We chewed awhile in quiet.

“Anyway, all the same shit,” he said. “Smack, coke”—he gestured with his fork to the glass of Médoc before him—“booze. All the same.”

“Well, all I know is I wasn’t fucked-up that night.”

“You’d checked your mind in the cloakroom of a place you couldn’t remember.” He laughed.

Schizophreniform disorder. Drive-by psychosis. Magnan’s sign.

“I saw ghost-rats, shadow-rats come out of me,” I said.

“Worms, rats, snakes, belching frogs. Whatever. We could start a zoo of empty cages and terrariums. People have paid more to see less.”

“You had me going that night,” I told him.
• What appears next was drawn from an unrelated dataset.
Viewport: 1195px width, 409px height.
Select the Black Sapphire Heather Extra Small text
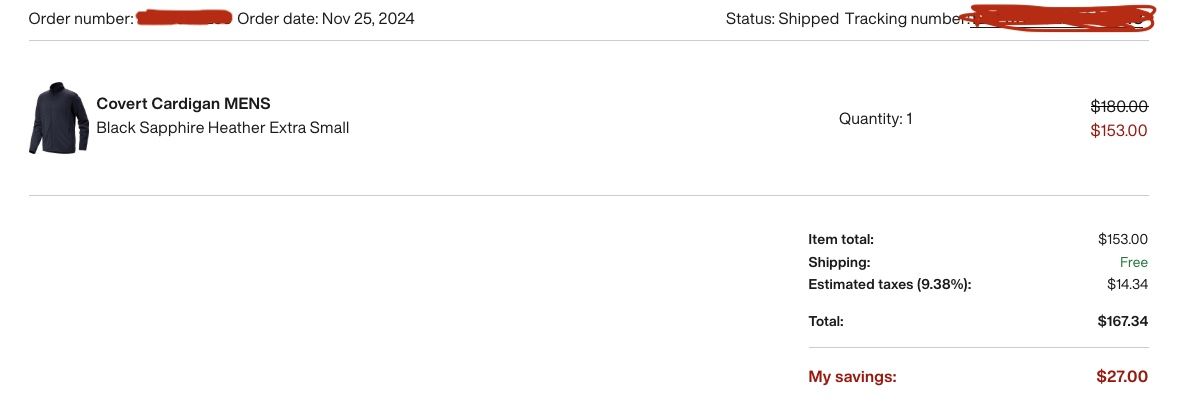[x=222, y=128]
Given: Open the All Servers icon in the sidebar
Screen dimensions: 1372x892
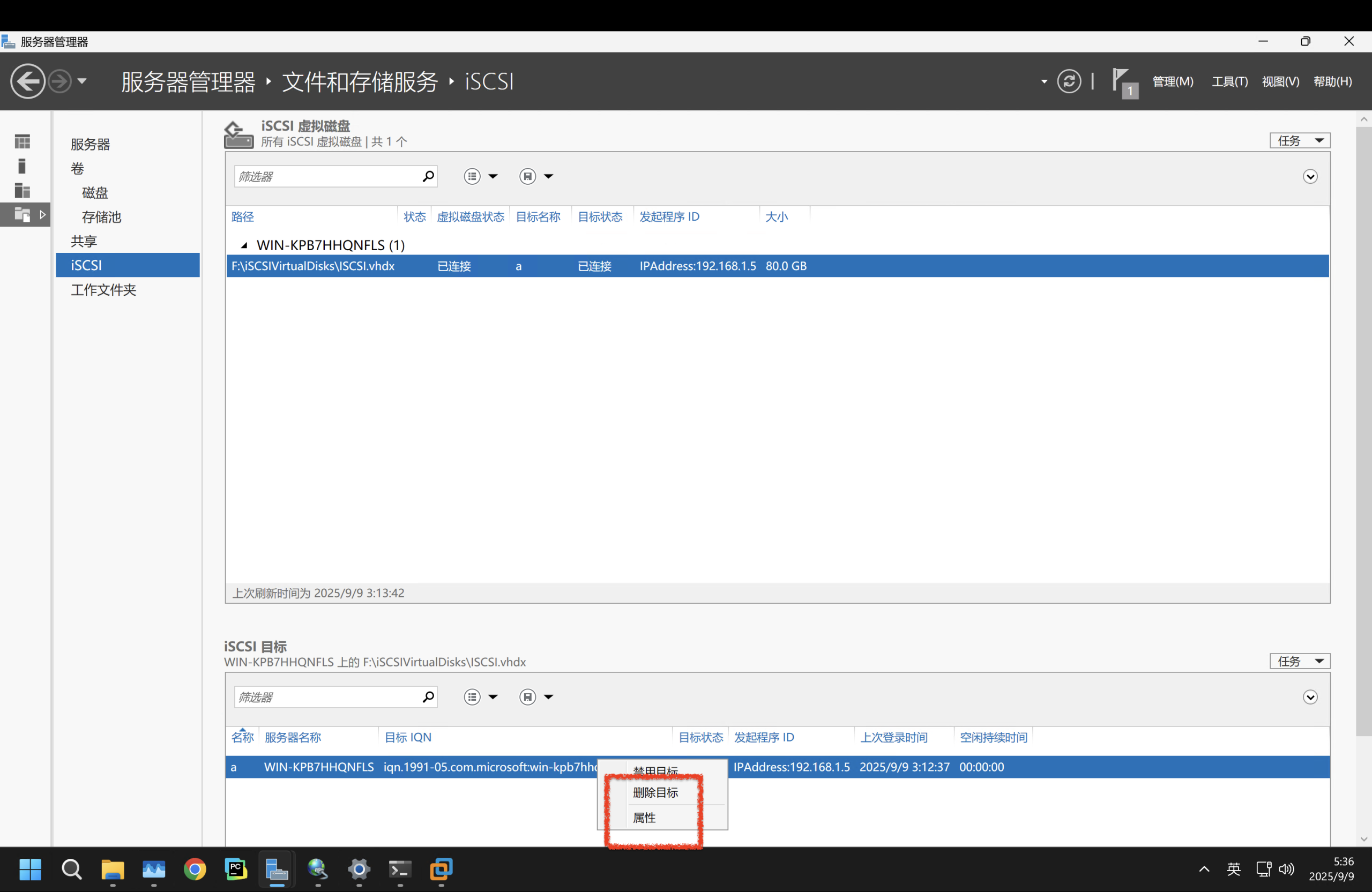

“Ah, you know me. Preaching is the one thing I’ve never been accused of. But I wanted to give you a kick, a gentle kick, in the right direction.” He ate some of the spuds with the fancy name. “Right direction,” he repeated. “Sometimes I wonder what direction that might be.”

I finished my peas with the fancy name. I always dispose first of what I like least.

“Anyway,” he said, “I’ll take you any way I can get you, but I prefer you like this. Nobody at this table is getting any younger. And you’ve got that diabetes thing, like my old man, Bert.” His tone lightened. “He looked just like Popeye, old Bert did.”

I asked him how the Hoagy Carmichael album was coming
along. He looked at me as if he suspected that I was trying to give him a dig, which I was.

“We will sell no wine before its time.”

He told me that he didn’t even have a record label these days. Then we were on to the evaporation of the recording business, and the publishing business, the downloading from the ether of both music and books, all executed with the suckers’ shibboleth of “back money.”

We were lucky, we reflected, to have grown up as boys in a world full of magic vinyl and cheap paperbacks all about and waiting to be discovered for a few coins. The best stuff was happened upon by accident. Discovery after discovery in the oddest of bins in the oddest of shops. But now the age of discovery was over. All were reduced to industrially bred cows at the same trough of the same slop.

Suddenly we realized that we had not taken a cigarette break.

“If only our forgetfulness could have gone on forever,” he said as we made our way out of the restaurant into the street.

I asked him if he knew whether or not English Ovals had originated in England.